*** Opening Available records ***

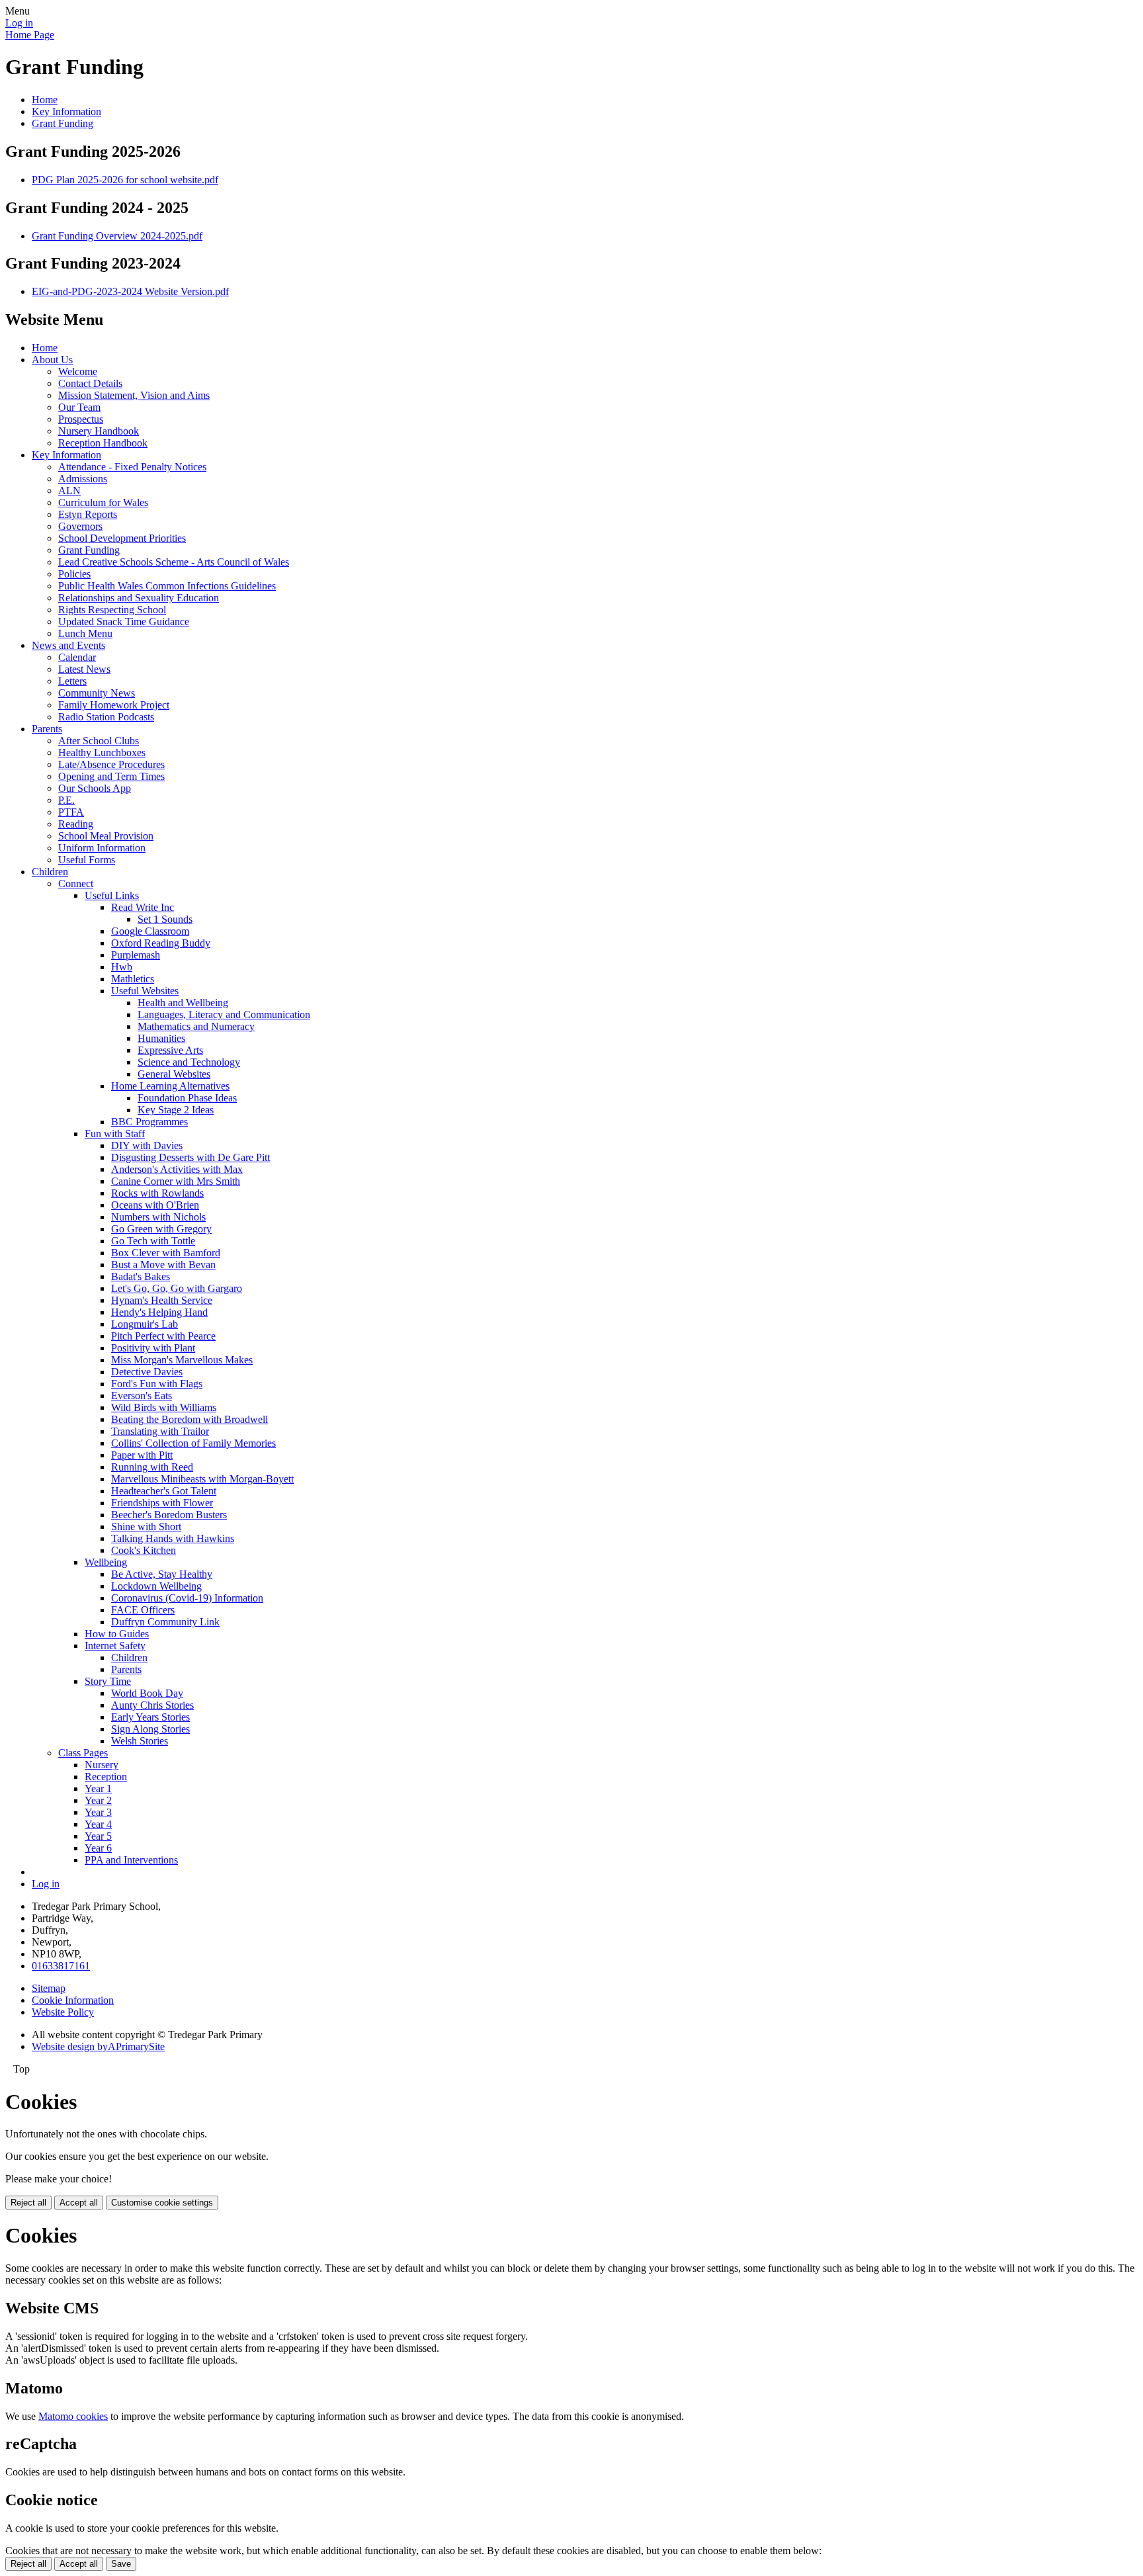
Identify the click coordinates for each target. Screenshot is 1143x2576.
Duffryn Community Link (165, 1621)
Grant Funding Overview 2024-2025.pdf (117, 235)
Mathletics (132, 978)
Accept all (79, 2203)
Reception (106, 1776)
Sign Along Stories (150, 1729)
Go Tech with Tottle (153, 1240)
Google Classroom (150, 931)
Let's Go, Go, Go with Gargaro (176, 1288)
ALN (69, 490)
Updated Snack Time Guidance (123, 621)
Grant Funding (62, 123)
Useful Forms (86, 859)
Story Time (108, 1681)
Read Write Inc (142, 907)
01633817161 (61, 1965)
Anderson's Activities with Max (177, 1169)
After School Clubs (98, 740)
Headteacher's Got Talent (163, 1490)
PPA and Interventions (131, 1860)
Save (121, 2564)
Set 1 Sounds (165, 919)
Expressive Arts (170, 1050)
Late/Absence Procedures (111, 764)
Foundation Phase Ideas (187, 1097)
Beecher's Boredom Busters (169, 1514)
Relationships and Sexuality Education (138, 597)
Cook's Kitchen (143, 1550)
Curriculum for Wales (103, 502)
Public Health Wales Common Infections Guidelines (167, 585)
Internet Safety (115, 1645)
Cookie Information (73, 2000)
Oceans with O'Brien (155, 1205)
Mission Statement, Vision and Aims (134, 395)
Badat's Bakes (140, 1276)
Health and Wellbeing (183, 1002)
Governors (80, 526)
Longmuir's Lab (144, 1324)
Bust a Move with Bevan (163, 1264)
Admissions (82, 478)
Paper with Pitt (142, 1455)
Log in (19, 22)
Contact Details (90, 383)
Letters (72, 681)
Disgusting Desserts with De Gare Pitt (190, 1157)
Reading (75, 824)
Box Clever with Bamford (165, 1252)
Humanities (161, 1038)
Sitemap (48, 1988)
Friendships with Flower (162, 1502)
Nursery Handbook (98, 431)
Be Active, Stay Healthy (161, 1574)
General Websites (174, 1074)
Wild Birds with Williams (163, 1407)
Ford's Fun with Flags (156, 1383)
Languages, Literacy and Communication (224, 1014)
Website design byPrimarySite (98, 2046)
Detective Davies (147, 1371)
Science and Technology (189, 1062)
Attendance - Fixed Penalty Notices (132, 466)
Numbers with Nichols (158, 1217)
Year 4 (98, 1824)
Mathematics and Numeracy (196, 1026)
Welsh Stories (139, 1740)
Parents (47, 728)
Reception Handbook (103, 443)
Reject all (28, 2203)
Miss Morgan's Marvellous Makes (182, 1359)
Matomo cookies (73, 2416)
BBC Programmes (149, 1121)
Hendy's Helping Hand (159, 1312)
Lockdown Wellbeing (156, 1586)
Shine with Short (146, 1526)
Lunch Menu (85, 633)
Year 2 (98, 1800)
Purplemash (135, 955)
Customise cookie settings (162, 2203)
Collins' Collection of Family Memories (193, 1443)
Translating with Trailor (160, 1431)
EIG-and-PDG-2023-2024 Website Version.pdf (130, 291)
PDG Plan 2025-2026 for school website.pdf (125, 179)
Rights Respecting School (112, 609)
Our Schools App (94, 788)
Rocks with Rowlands (157, 1193)
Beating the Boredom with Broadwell (189, 1419)
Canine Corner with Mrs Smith (175, 1181)
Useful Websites (145, 990)
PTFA (71, 812)
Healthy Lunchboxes (102, 752)
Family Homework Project (113, 704)
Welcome (77, 371)
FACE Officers (143, 1609)
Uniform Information (102, 847)
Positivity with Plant (153, 1347)
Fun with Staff (115, 1133)
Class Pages (83, 1752)
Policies (74, 574)
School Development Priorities (122, 538)
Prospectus (80, 419)
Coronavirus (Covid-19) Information (187, 1598)
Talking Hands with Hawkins (172, 1538)
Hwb (121, 966)
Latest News (84, 669)
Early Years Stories (150, 1717)
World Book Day (147, 1693)
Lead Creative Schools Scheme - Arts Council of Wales (173, 562)
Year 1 (98, 1788)
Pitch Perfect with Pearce (163, 1336)
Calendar (77, 657)
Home (45, 99)
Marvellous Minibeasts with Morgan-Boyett (202, 1478)
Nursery (101, 1764)
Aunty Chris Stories (152, 1705)
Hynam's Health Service (161, 1300)
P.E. (66, 800)
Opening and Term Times (111, 776)
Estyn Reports (87, 514)
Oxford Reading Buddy (160, 943)
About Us (52, 359)
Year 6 (98, 1848)
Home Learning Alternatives (170, 1086)
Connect (75, 883)
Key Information (66, 111)
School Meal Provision (105, 835)
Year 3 (98, 1812)
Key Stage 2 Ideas (176, 1109)
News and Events (68, 645)
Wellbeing (106, 1562)
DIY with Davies (147, 1145)
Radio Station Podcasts (106, 716)
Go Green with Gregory (161, 1228)
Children (50, 871)
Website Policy (63, 2012)
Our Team (79, 407)
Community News (96, 693)
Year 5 (98, 1836)
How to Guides (117, 1633)
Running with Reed (152, 1467)
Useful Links (112, 895)
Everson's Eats (141, 1395)
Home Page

*** Closing Available records ***

**Work instruction**
What are the lines, exactly as written above, from the line with "Early Years Stories (150, 1717)" to the line with "Estyn Reports (87, 514)", both included? Output only those.

**Solution**
Early Years Stories (150, 1717)
World Book Day (147, 1693)
Lead Creative Schools Scheme - Arts Council of Wales (173, 562)
Year 1 (98, 1788)
Pitch Perfect with Pearce (163, 1336)
Calendar (77, 657)
Home (45, 99)
Marvellous Minibeasts with Morgan-Boyett (202, 1478)
Nursery (101, 1764)
Aunty Chris Stories (152, 1705)
Hynam's Health Service (161, 1300)
P.E. (66, 800)
Opening and Term Times (111, 776)
Estyn Reports (87, 514)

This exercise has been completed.